Maybe get a rougher stone to get it started like the Naniwa professional 400


----------



## krx927 (Nov 22, 2018)

Naniwa professional 400 would work great. But you do not need to go so low. For me for non thinning purposes Naniwa professional is enough.

Great stones.


----------



## madelinez (Nov 22, 2018)

King Hyper 1000 (much faster than the standard 1000) or Shapton Pro 1000. Both are fast stones but the King is a little softer.


----------



## Matus (Nov 22, 2018)

Where are you located?


----------



## krx927 (Nov 22, 2018)

I wanted to say:
Naniwa professional 400 would work great. But you do not need to go so low. For me for non thinning purposes Naniwa professional *1000 *is enough.

Great stones.


----------



## agp (Nov 22, 2018)

Matus said:


> Where are you located?



Located in conus


----------



## agp (Nov 22, 2018)

krx927 said:


> I wanted to say:
> Naniwa professional 400 would work great. But you do not need to go so low. For me for non thinning purposes Naniwa professional *1000 *is enough.
> 
> Great stones.



How different is Naniwa 1k from King 1k? Can't imagine 1k being that different? Maybe I'm not applying enough pressure.


----------



## Grunt173 (Nov 22, 2018)

agp said:


> How different is Naniwa 1k from King 1k? Can't imagine 1k being that different? Maybe I'm not applying enough pressure.


If you want a way much better 1k then either the King 1k or the Chosera 1k get the Chosera 800.Between that and my Shapton Pro 1k that I bought some time ago,that's all I use.My King 1k/6k was my very first stone in the sharpening world of things and it is collecting dust.


----------



## banjo1071 (Nov 22, 2018)

I hear Maruka is a very good brand...


----------



## F-Flash (Nov 22, 2018)

If i would get new Stones:
I have chosera 400, its good (but i still dont like it). Iwould try JNS 300.
King Hyper 1k (prefer IT to chosera 1k)
Chosera 3k (Amazing Stone)

And If u need to go higher, (for gyutos theres really no need) JNS 6k 

And after that some natural...


----------



## HRC_64 (Nov 22, 2018)

The next generation of stones after King, think Hyper 1k, Cho 800, SP1k, etc.
(most of which have been noted already)


----------



## agp (Nov 22, 2018)

I plan to get a Chosera 400. Want one more, don't want a three piece set up. so 400+1k? or 400+2k? or 600+2k or 600 + 3k?


----------



## Matus (Nov 22, 2018)

I am not quite sure about the coarse stone - for my taste the Gesshin 400 dishes a bit too fast (grinds fast and but lovely finish though).
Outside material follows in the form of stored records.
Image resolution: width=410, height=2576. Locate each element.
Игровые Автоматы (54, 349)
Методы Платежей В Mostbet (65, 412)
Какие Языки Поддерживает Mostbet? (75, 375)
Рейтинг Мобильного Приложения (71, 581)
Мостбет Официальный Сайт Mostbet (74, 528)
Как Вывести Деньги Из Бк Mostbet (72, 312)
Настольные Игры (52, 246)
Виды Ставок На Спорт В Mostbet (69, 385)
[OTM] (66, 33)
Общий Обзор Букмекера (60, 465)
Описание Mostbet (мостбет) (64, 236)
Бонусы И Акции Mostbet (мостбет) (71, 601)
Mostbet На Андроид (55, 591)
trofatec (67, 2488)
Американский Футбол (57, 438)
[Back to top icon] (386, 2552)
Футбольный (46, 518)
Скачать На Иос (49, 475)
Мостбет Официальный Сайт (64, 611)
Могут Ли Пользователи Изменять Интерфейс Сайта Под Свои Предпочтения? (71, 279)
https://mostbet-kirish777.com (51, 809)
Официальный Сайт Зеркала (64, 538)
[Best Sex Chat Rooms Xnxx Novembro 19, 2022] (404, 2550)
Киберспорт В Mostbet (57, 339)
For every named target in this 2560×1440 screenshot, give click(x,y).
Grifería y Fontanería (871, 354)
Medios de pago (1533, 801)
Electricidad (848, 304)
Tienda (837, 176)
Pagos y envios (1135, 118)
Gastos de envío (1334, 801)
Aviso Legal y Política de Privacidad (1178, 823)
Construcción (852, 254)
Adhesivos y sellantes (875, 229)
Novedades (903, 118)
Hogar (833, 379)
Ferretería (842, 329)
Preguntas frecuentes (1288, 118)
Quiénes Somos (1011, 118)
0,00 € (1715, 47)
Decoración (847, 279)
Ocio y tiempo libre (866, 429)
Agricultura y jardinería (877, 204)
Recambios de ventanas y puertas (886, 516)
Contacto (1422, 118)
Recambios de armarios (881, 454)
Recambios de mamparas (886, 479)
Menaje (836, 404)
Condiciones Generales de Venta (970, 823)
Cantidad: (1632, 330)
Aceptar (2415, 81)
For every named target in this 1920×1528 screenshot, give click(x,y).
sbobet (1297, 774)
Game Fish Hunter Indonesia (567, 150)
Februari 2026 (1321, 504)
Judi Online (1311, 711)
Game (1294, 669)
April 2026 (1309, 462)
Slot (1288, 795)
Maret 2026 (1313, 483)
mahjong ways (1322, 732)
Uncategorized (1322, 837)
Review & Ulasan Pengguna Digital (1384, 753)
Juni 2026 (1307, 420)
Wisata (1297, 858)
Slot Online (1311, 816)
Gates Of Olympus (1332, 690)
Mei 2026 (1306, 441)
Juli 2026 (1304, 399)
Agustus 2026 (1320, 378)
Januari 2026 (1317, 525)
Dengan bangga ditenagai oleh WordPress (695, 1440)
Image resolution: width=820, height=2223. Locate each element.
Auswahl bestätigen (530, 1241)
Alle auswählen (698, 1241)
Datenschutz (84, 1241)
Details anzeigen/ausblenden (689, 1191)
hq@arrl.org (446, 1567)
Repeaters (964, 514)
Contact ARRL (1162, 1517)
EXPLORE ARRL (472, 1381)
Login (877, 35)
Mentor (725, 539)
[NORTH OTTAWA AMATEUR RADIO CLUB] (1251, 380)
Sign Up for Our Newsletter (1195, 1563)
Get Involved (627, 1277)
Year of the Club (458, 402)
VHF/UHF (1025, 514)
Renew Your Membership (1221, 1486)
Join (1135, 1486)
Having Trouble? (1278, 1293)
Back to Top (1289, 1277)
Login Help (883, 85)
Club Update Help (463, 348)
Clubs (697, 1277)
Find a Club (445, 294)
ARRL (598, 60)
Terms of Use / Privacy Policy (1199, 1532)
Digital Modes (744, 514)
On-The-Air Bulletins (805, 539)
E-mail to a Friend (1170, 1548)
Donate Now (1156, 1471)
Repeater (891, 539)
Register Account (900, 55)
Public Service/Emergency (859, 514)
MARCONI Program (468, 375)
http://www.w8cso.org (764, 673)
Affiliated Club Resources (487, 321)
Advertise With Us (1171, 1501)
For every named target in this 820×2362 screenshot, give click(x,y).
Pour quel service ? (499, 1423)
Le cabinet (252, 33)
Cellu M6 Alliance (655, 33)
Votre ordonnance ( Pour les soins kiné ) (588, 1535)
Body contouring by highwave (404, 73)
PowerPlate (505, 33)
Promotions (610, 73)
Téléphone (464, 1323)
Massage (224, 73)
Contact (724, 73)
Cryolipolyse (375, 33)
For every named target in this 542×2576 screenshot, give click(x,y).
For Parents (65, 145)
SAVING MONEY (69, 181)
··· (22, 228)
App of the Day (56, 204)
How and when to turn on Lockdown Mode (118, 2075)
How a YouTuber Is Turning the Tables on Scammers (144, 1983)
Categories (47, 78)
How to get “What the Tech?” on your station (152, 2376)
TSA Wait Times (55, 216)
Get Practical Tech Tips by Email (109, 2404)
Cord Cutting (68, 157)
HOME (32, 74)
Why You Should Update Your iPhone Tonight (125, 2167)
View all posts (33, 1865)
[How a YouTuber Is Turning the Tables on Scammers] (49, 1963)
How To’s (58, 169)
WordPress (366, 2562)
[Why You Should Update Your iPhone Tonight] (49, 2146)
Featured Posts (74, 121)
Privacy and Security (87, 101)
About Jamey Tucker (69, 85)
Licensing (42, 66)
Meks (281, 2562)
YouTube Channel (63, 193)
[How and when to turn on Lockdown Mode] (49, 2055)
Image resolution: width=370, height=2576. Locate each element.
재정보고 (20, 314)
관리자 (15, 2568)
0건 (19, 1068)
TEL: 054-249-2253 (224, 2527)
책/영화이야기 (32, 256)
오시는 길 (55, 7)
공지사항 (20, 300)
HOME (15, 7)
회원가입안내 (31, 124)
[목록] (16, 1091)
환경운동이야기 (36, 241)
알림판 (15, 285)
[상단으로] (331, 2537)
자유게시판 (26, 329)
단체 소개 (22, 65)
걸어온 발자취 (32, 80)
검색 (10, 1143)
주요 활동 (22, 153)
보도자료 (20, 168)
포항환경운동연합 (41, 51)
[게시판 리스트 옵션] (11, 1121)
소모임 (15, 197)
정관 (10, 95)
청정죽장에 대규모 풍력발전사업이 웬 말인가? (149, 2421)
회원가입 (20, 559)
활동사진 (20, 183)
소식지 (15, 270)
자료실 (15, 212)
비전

JNS300 is bit too slow (but thanks to relatively slow dishing good for more accurate work, also finishes finer than 300). I use JNS300 to check bevels on the knives I am making and on repair work on wide bevels. 

I recently got a Sakai Takauki 400 stone, but have not tested it sufficiently yet. It looks promising though.

Medium grit - the Gesshin 2000 is really great- really fast for 2k, nice feel & feedback, dishing on the slow side. 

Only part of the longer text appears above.